| Mobile phones and the short-text messaging service (SMS or “text”) in particular are new social phenomena, much marvelled at and much commented upon (See Brown et al, 2002; Katz & Aakhus, 2002; Ling, 2004). This success is said to be because mobiles allow new levels of micromanagement in an age of fraught and tight deadlines (Plant, 2002), or because they allow communities to create and sustain their own language networks (Sandor, 2003: 71-81); but for some commentators, mobiles are making teenagers inarticulate (Gergen, 2003, pp227- 41); they are a distraction from true engagement with people at a face to face level (Katz, 2003, pp21-33), and, along with other technologies, they are leading to a dissolution of the ‘civic’ society (cf Sennet. For a sample of papers on these topics see: Nyiri, 2003).

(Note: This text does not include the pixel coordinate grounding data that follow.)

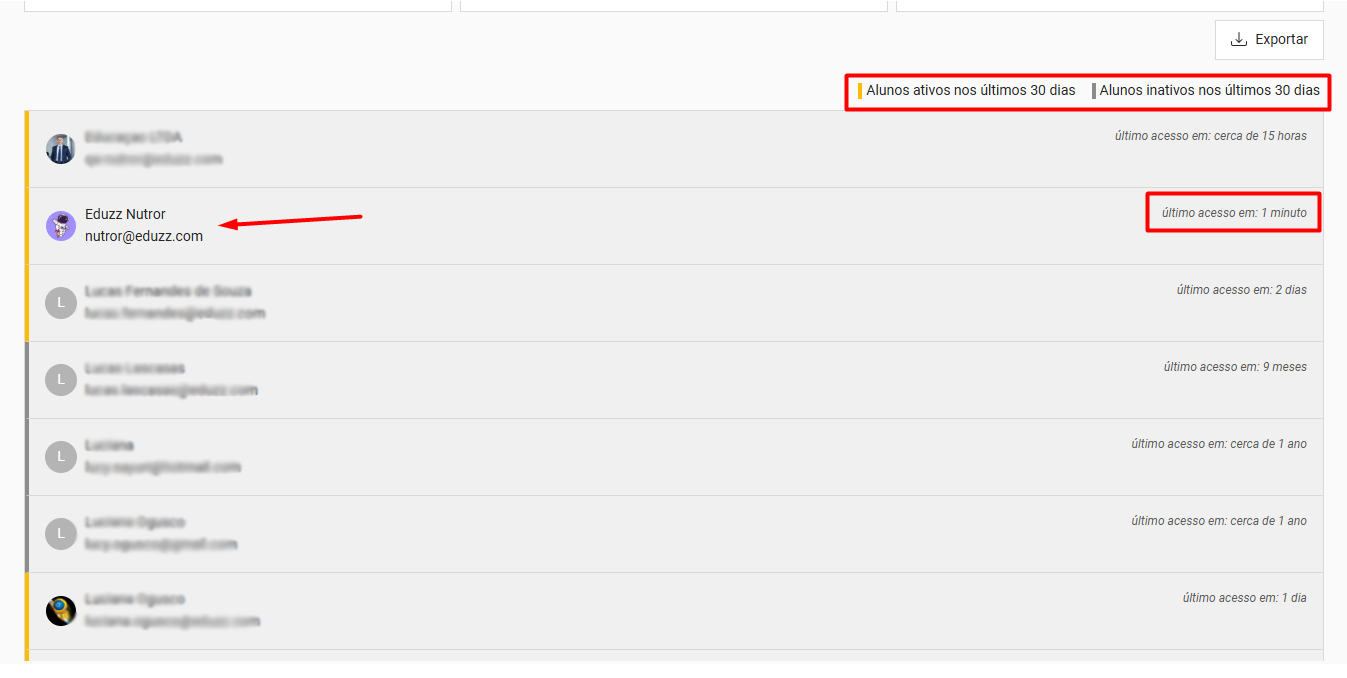Click the nutror@eduzz.com email address

[x=144, y=237]
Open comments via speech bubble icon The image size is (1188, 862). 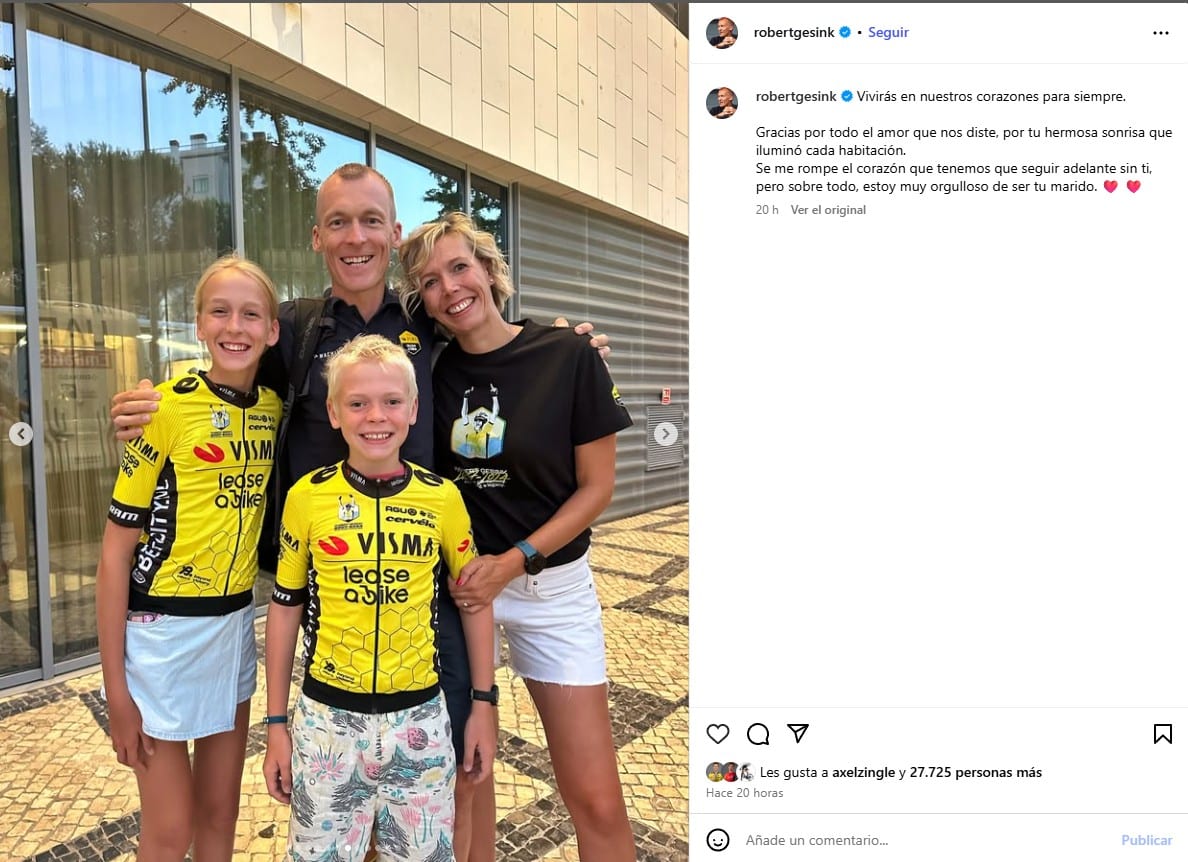click(758, 733)
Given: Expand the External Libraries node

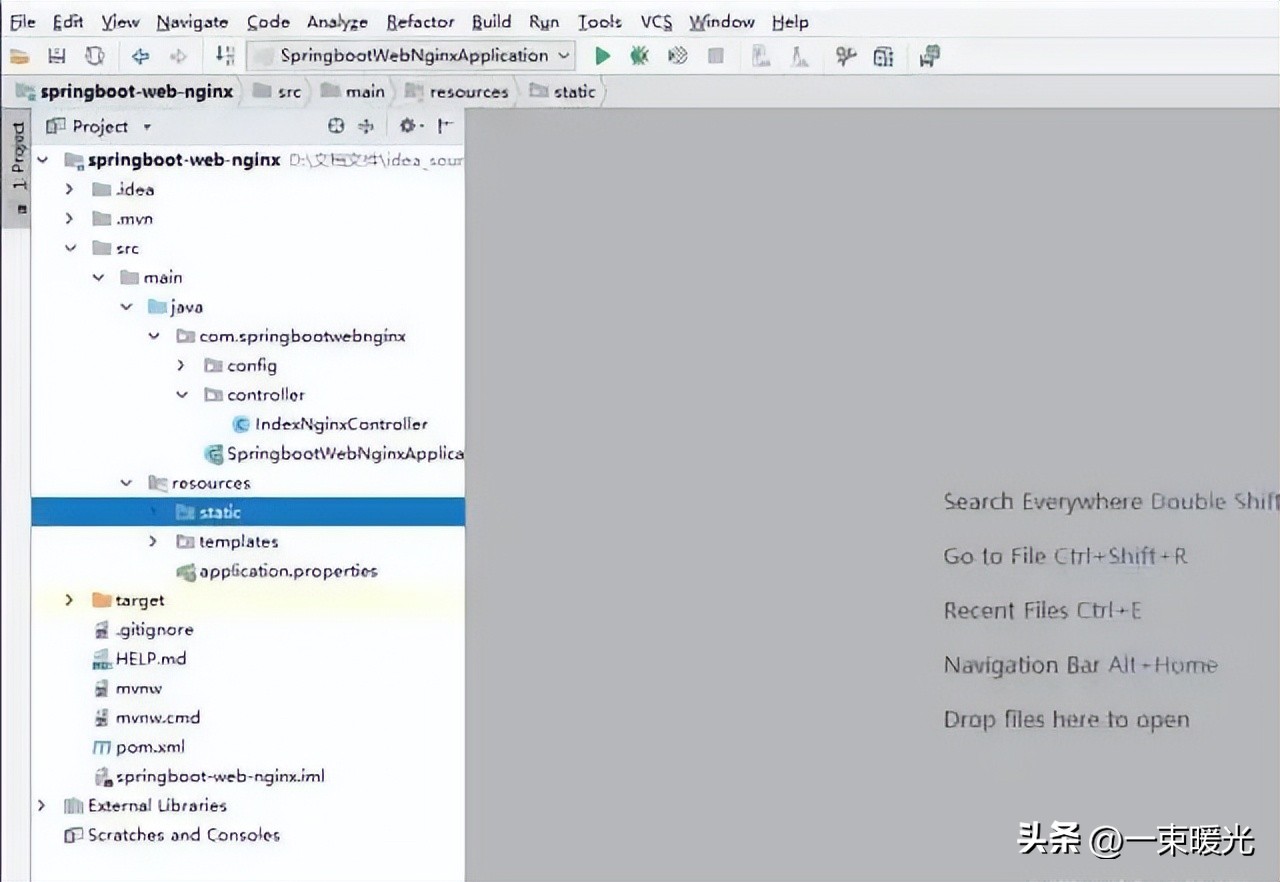Looking at the screenshot, I should [42, 805].
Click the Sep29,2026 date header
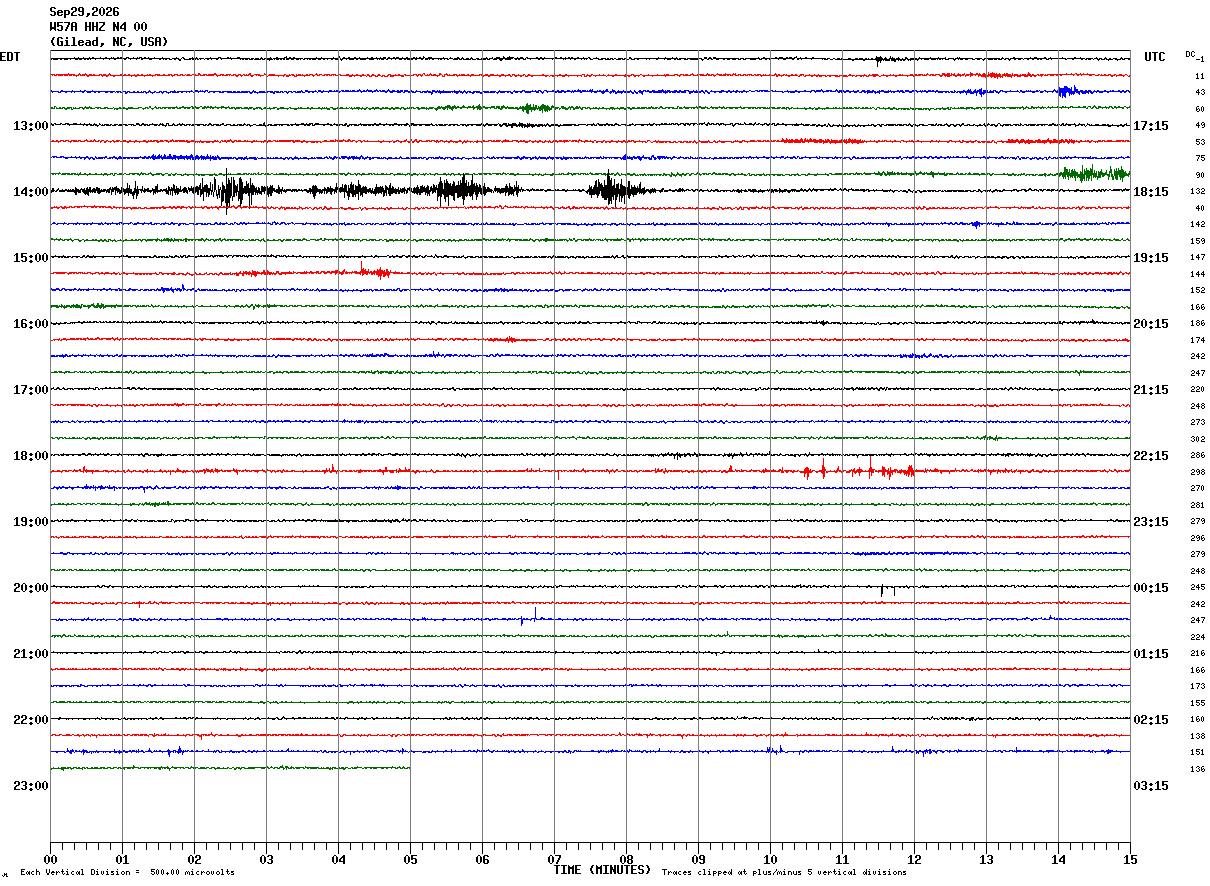This screenshot has width=1210, height=886. click(x=84, y=12)
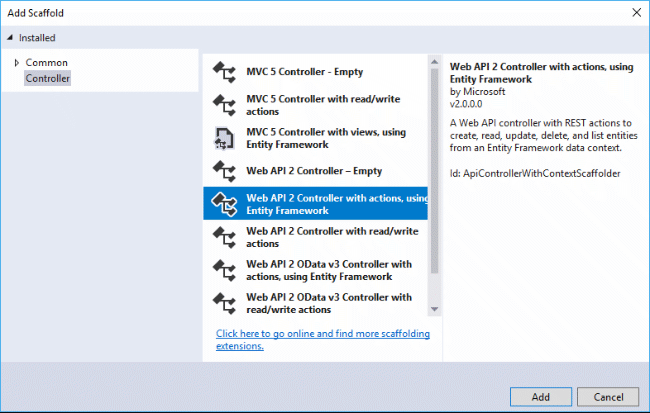The width and height of the screenshot is (650, 413).
Task: Click the Web API 2 Controller – Empty icon
Action: point(224,171)
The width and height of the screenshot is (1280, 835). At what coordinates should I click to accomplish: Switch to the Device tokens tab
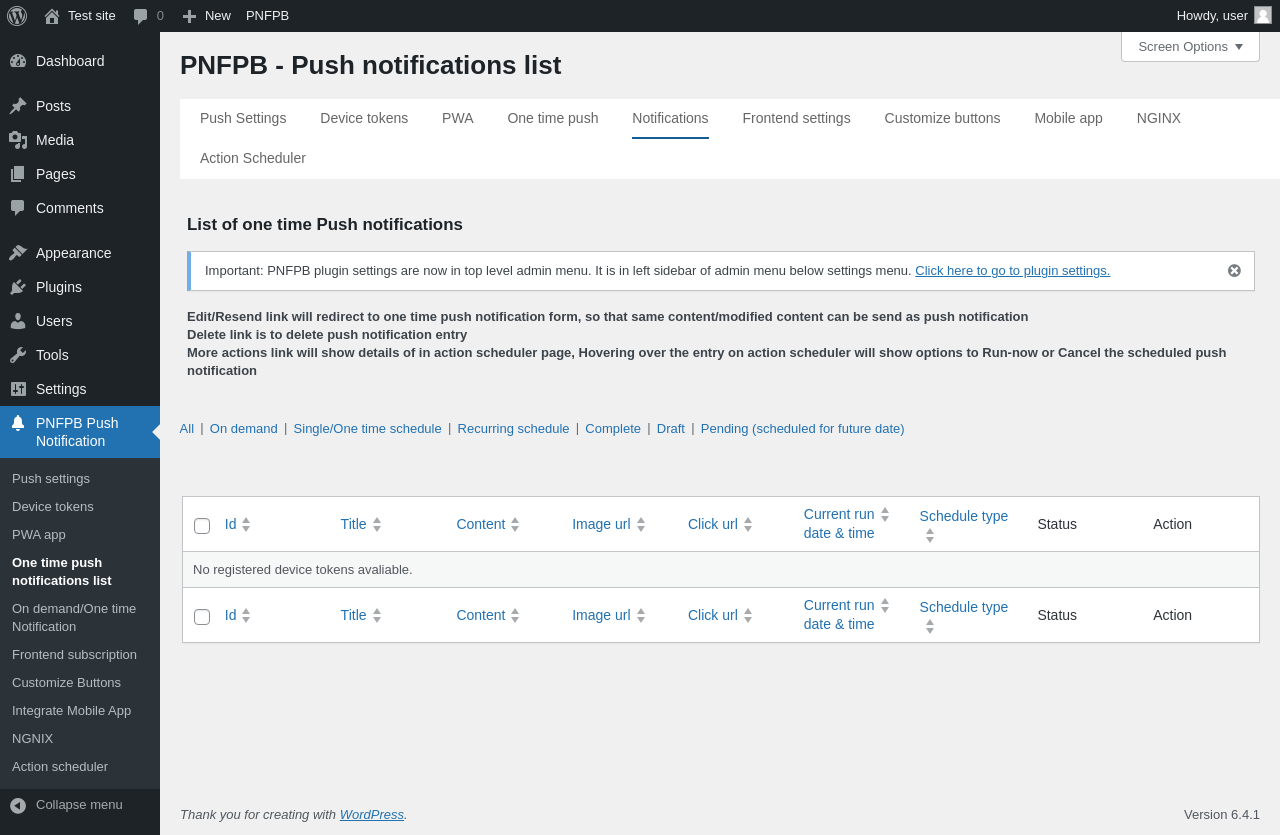click(364, 118)
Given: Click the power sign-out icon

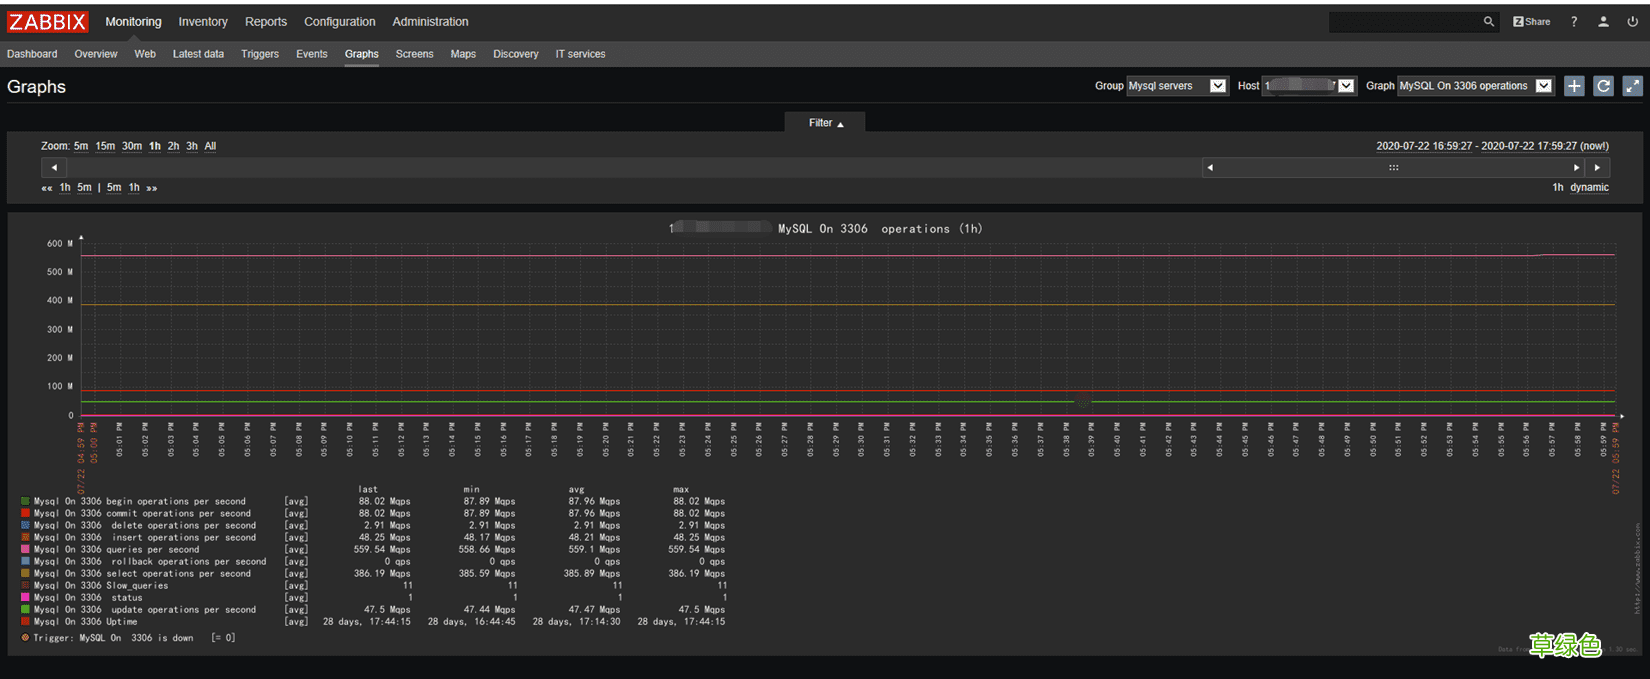Looking at the screenshot, I should [1632, 22].
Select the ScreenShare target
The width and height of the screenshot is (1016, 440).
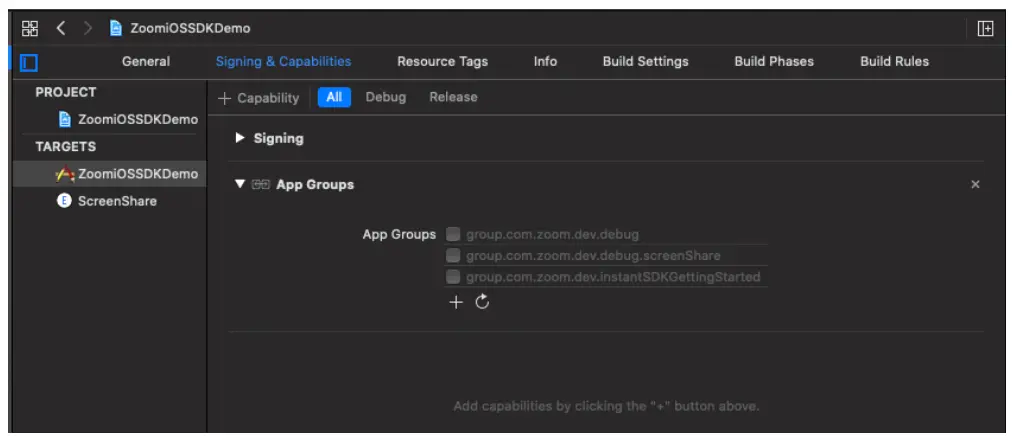pos(118,201)
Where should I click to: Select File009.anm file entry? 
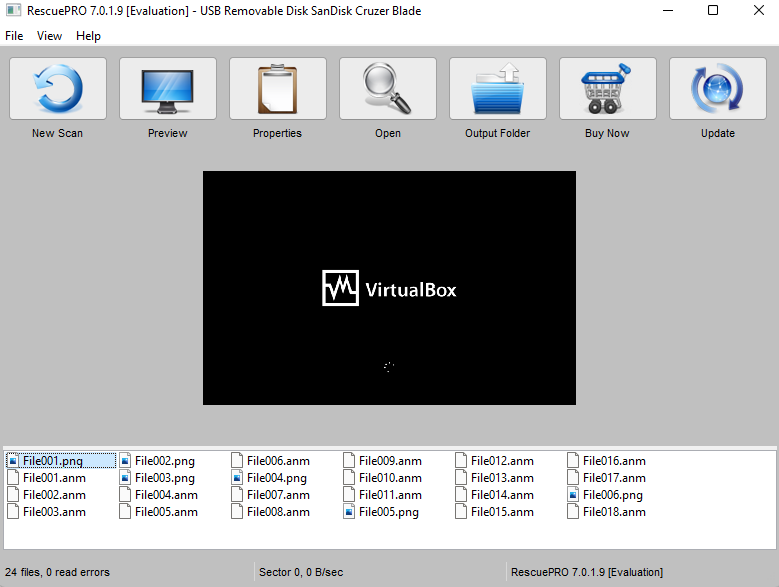(390, 461)
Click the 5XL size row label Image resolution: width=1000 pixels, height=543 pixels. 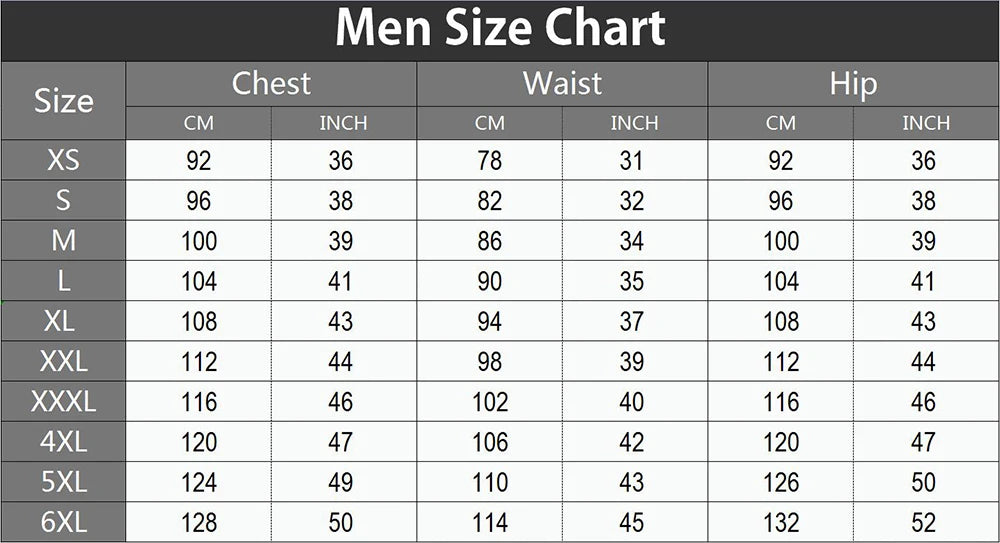(63, 482)
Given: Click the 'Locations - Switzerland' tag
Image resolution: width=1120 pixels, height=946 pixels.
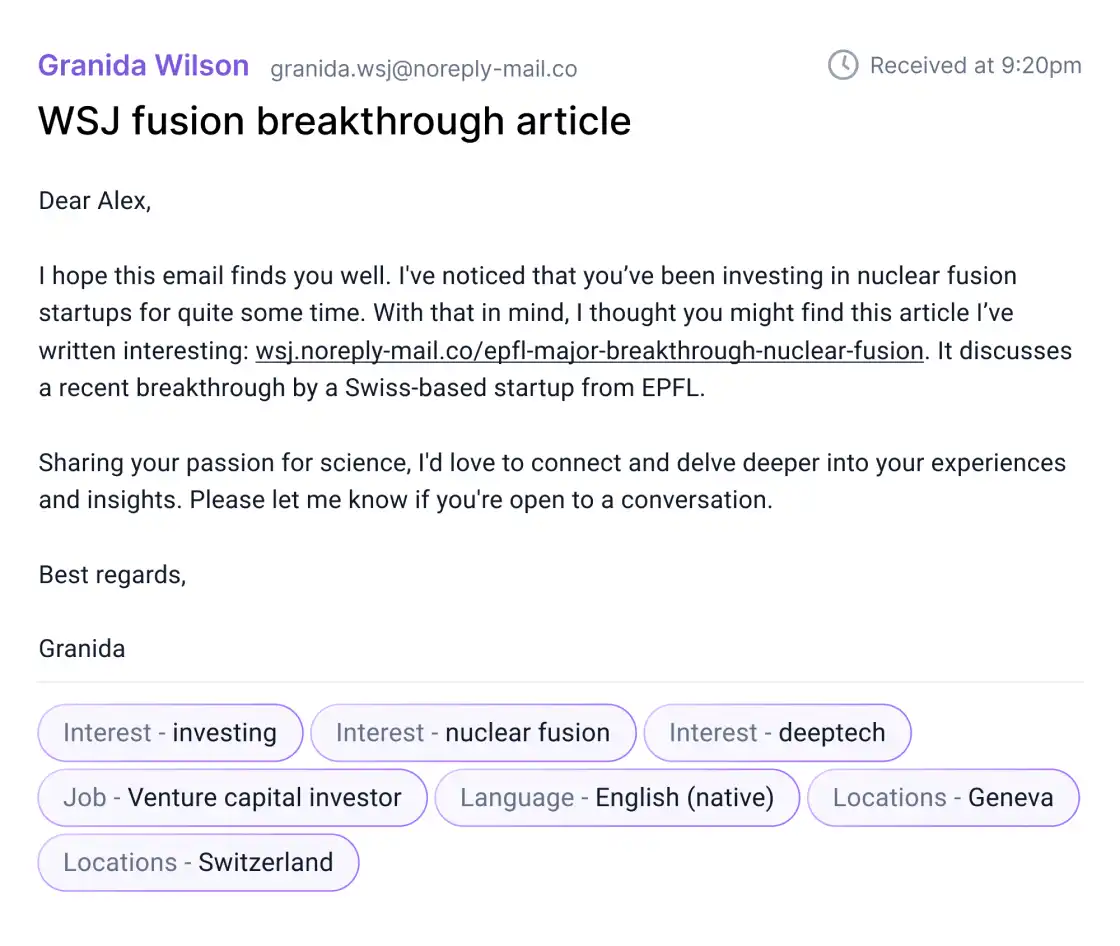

What is certain is that mobile communication, whether it be fully duplex telephony or SMS traffic, is at once ‘merely’ people communicating, undertaking the prosaic activity of chit-chat within the frame of a particular medium, yet at the same time, many other things too: talking is after all not always merely chit-chat: it is made up of very many different goals, functions, and content. Indeed one might argue that what one finds when one looks at texting is a microcosm of society at large, as Harvey Sack’s taught us long ago about everyday conversations (Sacks, 1992).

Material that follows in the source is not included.